Get evaluation metrics for a given JSON output file

python dpr_scale/eval_dpr.py --retrieval <PATH_TO_OUTPUT_JSON> --topk 1 5 10 20 50 100 

Get evaluation metrics for MSMARCO

python dpr_scale/msmarco_eval.py ~data/msmarco/qrels.dev.small.tsv PATH_TO_OUTPUT_JSON

Domain-matched Pre-training Tasks for Dense Retrieval

Paper: https://arxiv.org/abs/2107.13602

The sections below provide links to datasets and pretrained models, as well as, instructions to prepare datasets, pretrain and fine-tune them.

Q&A Datasets

PAQ

Download the dataset from here

Conversational Datasets

You can download the dataset from the respective tables.

Reddit

File Download Link
train download
dev download

ConvAI2

File Download Link
train download
dev download

DSTC7

File Download Link
train download
dev download
test download

Prepare by downloading the tar ball linked here, and using the command below.

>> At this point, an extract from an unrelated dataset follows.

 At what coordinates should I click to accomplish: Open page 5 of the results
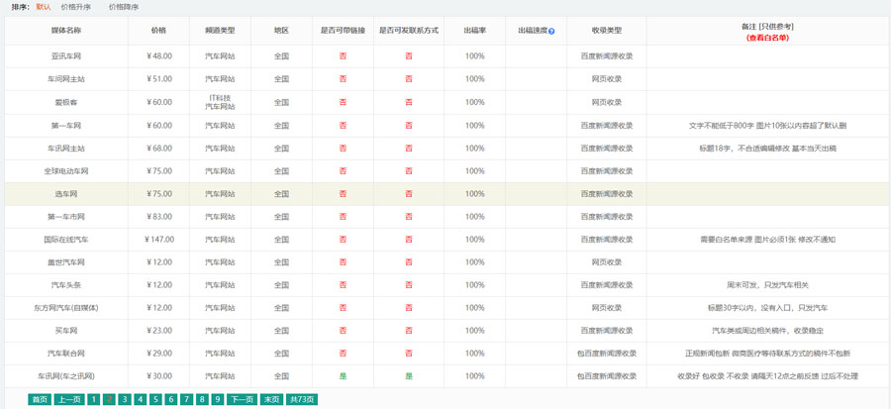[x=155, y=399]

DSTC7_DATA_ROOT=<path_of_dir_where_the_data_is_extracted>
python dpr_scale/data_prep/prep_conv_datasets.py \
    --dataset dstc7 \
    --in_file_path $DSTC7_DATA_ROOT/ubuntu_train_subtask_1_augmented.json \
    --out_file_path $DSTC7_DATA_ROOT/ubuntu_train.jsonl

Ubuntu V2

File Download Link
train download
dev download
test download

Prepare by downloading the tar ball linked here, and using the command below.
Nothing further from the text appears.